Mit Innovationen behauptet sich Lühders in Stelle gegen große Konkurrenten wie Haribo. Jetzt hat der Mittelständler China im Visier.

Stelle. Bei Johannes Lühders ist im Sommer schon Weihnachten. Auf dem Produktionsband fahren die süßen Sterne über ein mit Schokolade getränktes Gitter. So bekommt das Zuckerwerk einen Schokoladenboden und ein Stück weiter Zuckerguss, bevor es von Hand verpackt wird. "Ohne schützende Hülle würde die Fondantmasse austrocknen und hart werden", sagt Johannes Lühders, Geschäftsführender Gesellschafter der Johannes Lühders KG in Stelle. Vor den Toren Hamburgs im Landkreis Harburg arbeiten 100 Mitarbeiter in der Süßwarenfabrik.

Rund 350 verschiedene Produkte laufen hier von den Bändern. Doch zum Teil geht es hier auch zu wie in einer Manufaktur. "Handarbeit hat noch einen Anteil von 50 Prozent", sagt der 40-Jährige Firmenchef. Manche Erzeugnisse wie Hamburger Speck oder Apfelsinen- und Zitronen-Gelee-Scheiben werden komplett per Hand gefertigt. Immerhin arbeiten 80 Prozent der Beschäftigten in der Produktion. Das Unternehmen wurde 1909 von Lühders' Großvater in Hamburg gegründet.
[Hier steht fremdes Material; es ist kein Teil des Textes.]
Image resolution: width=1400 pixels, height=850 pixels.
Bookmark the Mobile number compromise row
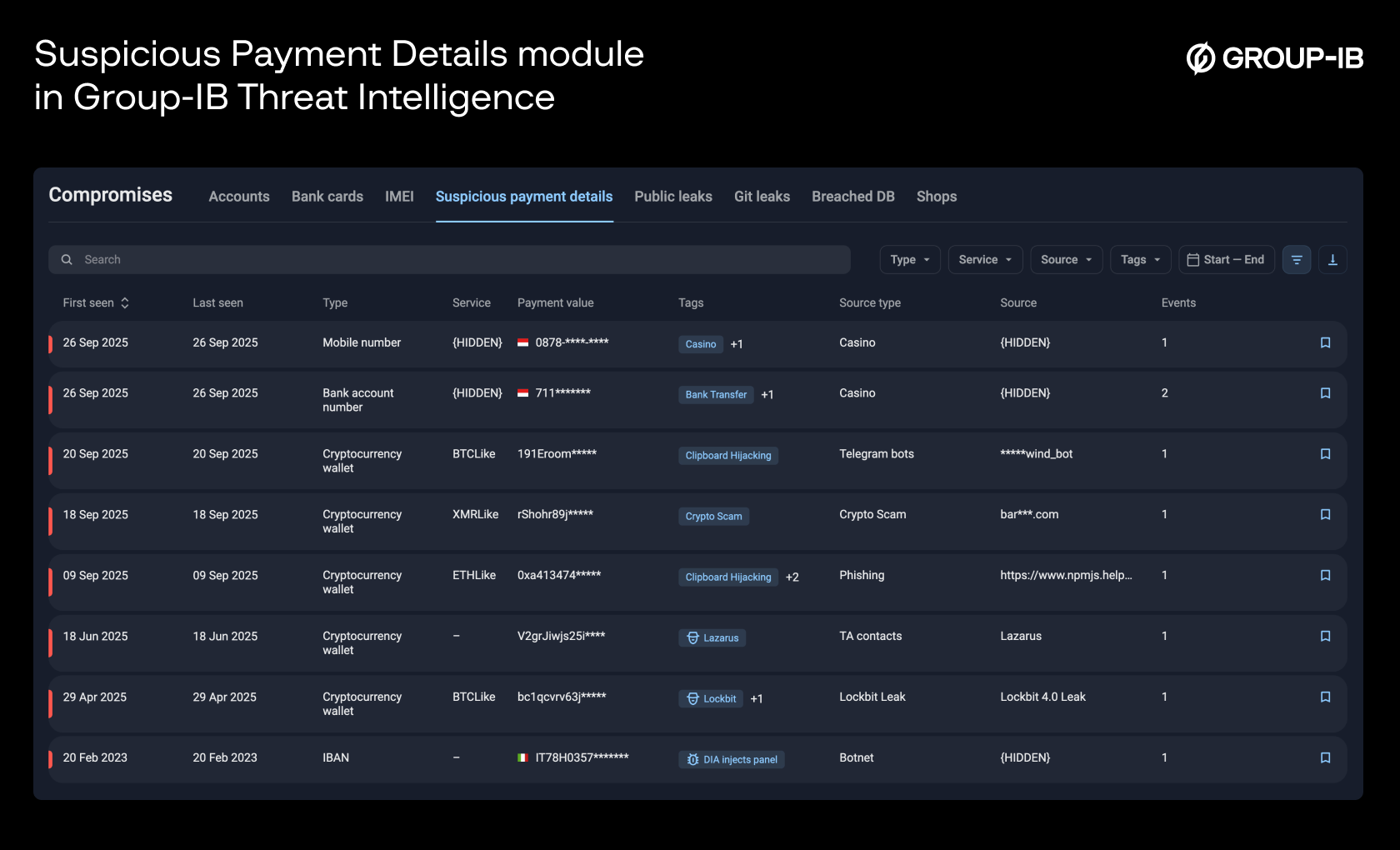pyautogui.click(x=1326, y=342)
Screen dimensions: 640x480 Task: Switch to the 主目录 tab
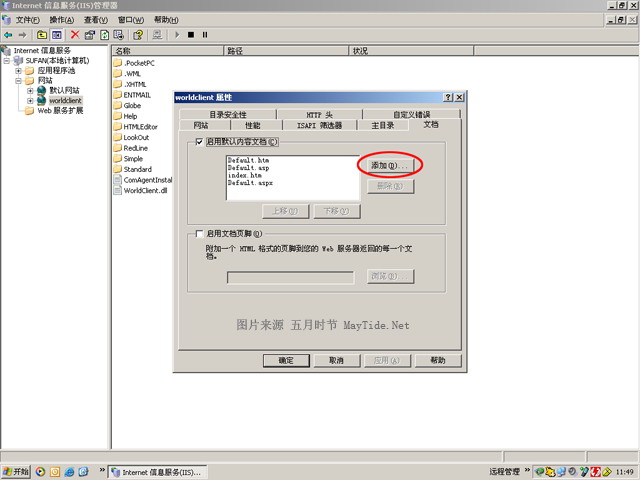click(x=382, y=126)
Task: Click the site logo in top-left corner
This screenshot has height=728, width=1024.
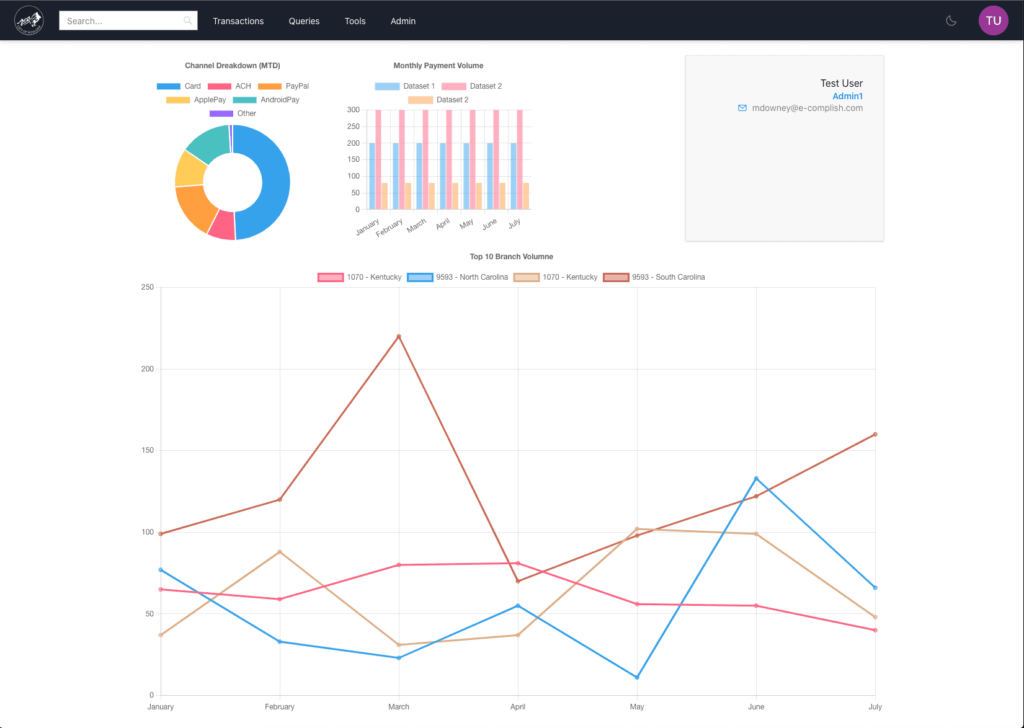Action: pyautogui.click(x=28, y=20)
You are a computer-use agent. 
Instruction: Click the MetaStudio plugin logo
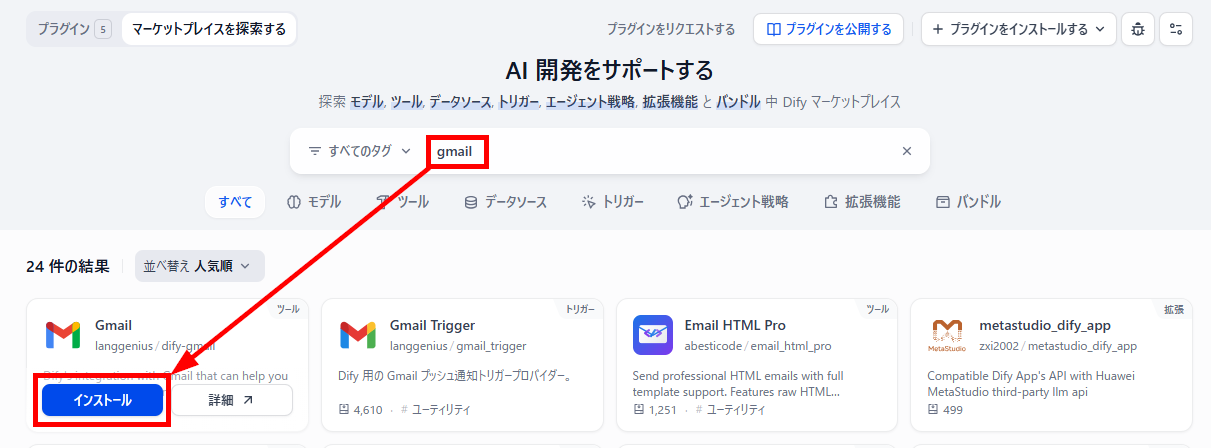tap(947, 335)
+++Hamburger Speck aus Stelle+++

Das Auf und Ab der Konjunktur schreckt Lühders weniger. Mehr macht ihm der gestiegene Zuckerpreis Sorgen, denn 1000 Tonnen davon werden jährlich verarbeitet. "Genascht wird immer", sagt er. Und in einem verregneten Sommer erst recht. "Wir rechnen mit einem Umsatzplus von zwölf Prozent in diesem Jahr" sagt er. Rund zwölf Millionen Euro setzt das Unternehmen um, das 4500 Kunden zählt: Von Edeka, Karstadt, Kaufhof und Arko bis zur Theaterkasse des Ohnsorg-Theaters oder dem Hofladen im Alten Land, der zum Obst auch gern noch Fruchtgummi verkauft. Doch nur ein Drittel des Gesamtumsatzes läuft noch unter dem Markennamen Lühders.

Im Wettbewerb mit den großen Herstellern sucht Lühders die Lücken. Gerade bei Fruchtgummi sieht er noch großes Wachstumspotenzial. "Das ist ein idealer Trägerstoff für verschiedene Substanzen", sagt er. So arbeitet die Entwicklungsabteilung des Familienbetriebes an einem Projekt für China. Dort soll zuckerfreier Fruchtgummi mit beigemischten Vitaminen an ältere Leute verabreicht werden. Auch für Deutschland hat Lühders einen neuen Fruchtgummi, sogenannte Beauty Gums, entwickelt, die verschiedene Substanzen für die Gesundheitsförderung enthalten werden. Mehr will er noch nicht verraten. Zusammen mit einem Partner sollen die neuen Produkte ab Oktober auch im Kosmetikbereich verkauft werden.

Trotz scheinbar übermächtiger Konkurrenz eines großen Gummibärchen-Herstellers ist Johannes Lühders erst vor gut zehn Jahren in die Produktion von Fruchtgummi eingestiegen, nachdem er die Firma 1998 von seinem Vater übernommen hatte. Im Jahr 2000 zog das Unternehmen von Hamburg nach Stelle, um sich mit einem Neubau zu vergrößern. Lühders beschreibt die Branche wie einen großen Berg. "Von Weitem sieht man nur die großen Felsbrocken wie Haribo, Ritter, Milka oder Stollwerck. Erst wenn man den Berg erklimmt, merkt man, dass es dazwischen noch viele kleine Steine und Lücken für den eigenen Aufstieg gibt." Die hat er genutzt, zusammen mit seinem Führungsteam aus drei Mitarbeitern.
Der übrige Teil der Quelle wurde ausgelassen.